Il s’agit donc de se tenir prêt à la rencontre avec le réel, presque au contact du monde et des personnes. Comme s’il s’agissait de se tenir juste au bord, à l’écoute. Pourrait-on même lire en ce sens l’omniprésence des fenêtres ouvertes dans tous les films ? Dominique Cabrera filme comme on se tient au bord de la fenêtre ouverte pour regarder le monde : un regard cadré, au bord, à la fois concerné et attentif, disponible, un cadre comme occasion de rencontre, ouverture qui donne à voir, sans voyeurisme. Il est frappant que les films donnent à voir autant les textures, les matières, les objets et les décors, parfois comme si on pouvait – presque – les toucher.
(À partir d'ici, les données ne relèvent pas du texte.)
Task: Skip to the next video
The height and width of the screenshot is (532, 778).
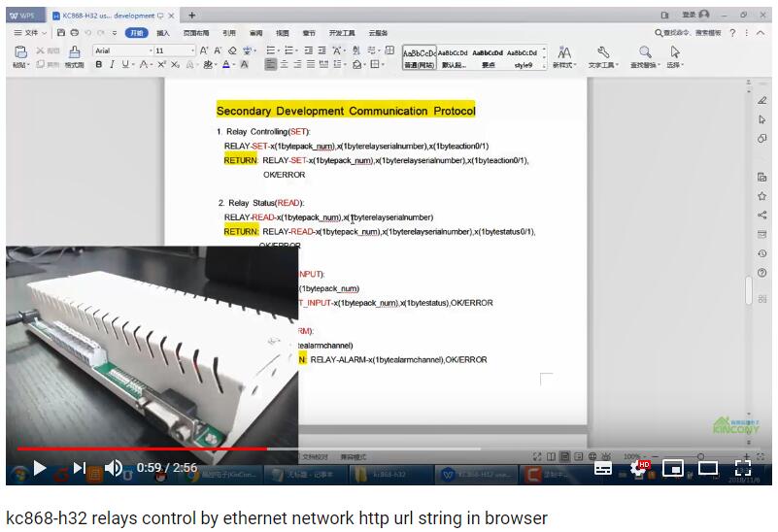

Le cinéma de Dominique Cabrera témoigne aussi d’une attention au monde sensible en général : ainsi l’enquête sur le passé et la mémoire s’accroche-t-elle aussi toujours aux sensations du présent.
On retrouve cette sensibilité dans une certaine manière de prendre en compte les lieux comme espaces vécus, et de filmer le rapport des lieux aux personnes. Il s’agit souvent de parcourir les espaces avec ceux qui les habitent, les ont habités. « [L]es maisons à jamais perdues vivent en nous[1313] [1313] Gaston Bachelard, Poétique de l’espace, Paris, PUF, 1957. », écrivait Bachelard ; à l’inverse ici, filmer les lieux, c’est y donner à voir les souvenirs. La caméra portée parcourt l’espace et les voix (in ou off) y déroulent le passé, donnant à éprouver un rapport sensible et sensuel au lieu, dans les chroniques de banlieue, les films algériens et/ou autobiographiques. C’est en se déplaçant dans l’espace que l’on interroge sa mémoire, dans les tours du Val Fourré ou les rues d’Alger. Dans les tours abandonnées, la remémoration au présent des vies vécues charge d’une singulière mélancolie les papiers peints arrachés, les gravats, traces physiques d’un passé révolu. Précisément d’un « balcon au Val Fourré », on ne voit pas que le balcon, on ne filme pas qu’une façade devenue scène de théâtre : la caméra rend au décor toutes ses dimensions. C’est en accompagnant Réjane dans les escaliers vides et les ascenseurs que la cinéaste peut recueillir pas à pas, au fil des tâches, les fragments d’un récit de vie. Dans Rester là-bas, difficile d’échapper au passé, et l’on s’attarde donc sur les carrelages qui rappellent le souvenir d’enfance ; les images floues ou brouillées des rues disent quelque chose de ce voyage qui s’assume comme une plongée « somnambule dans les labyrinthes du moi et de l’histoire contemporaine[1414] [1414] Rester là-bas. Pieds-noirs et Algériens, trente ans après, op.cit., p. 120. ».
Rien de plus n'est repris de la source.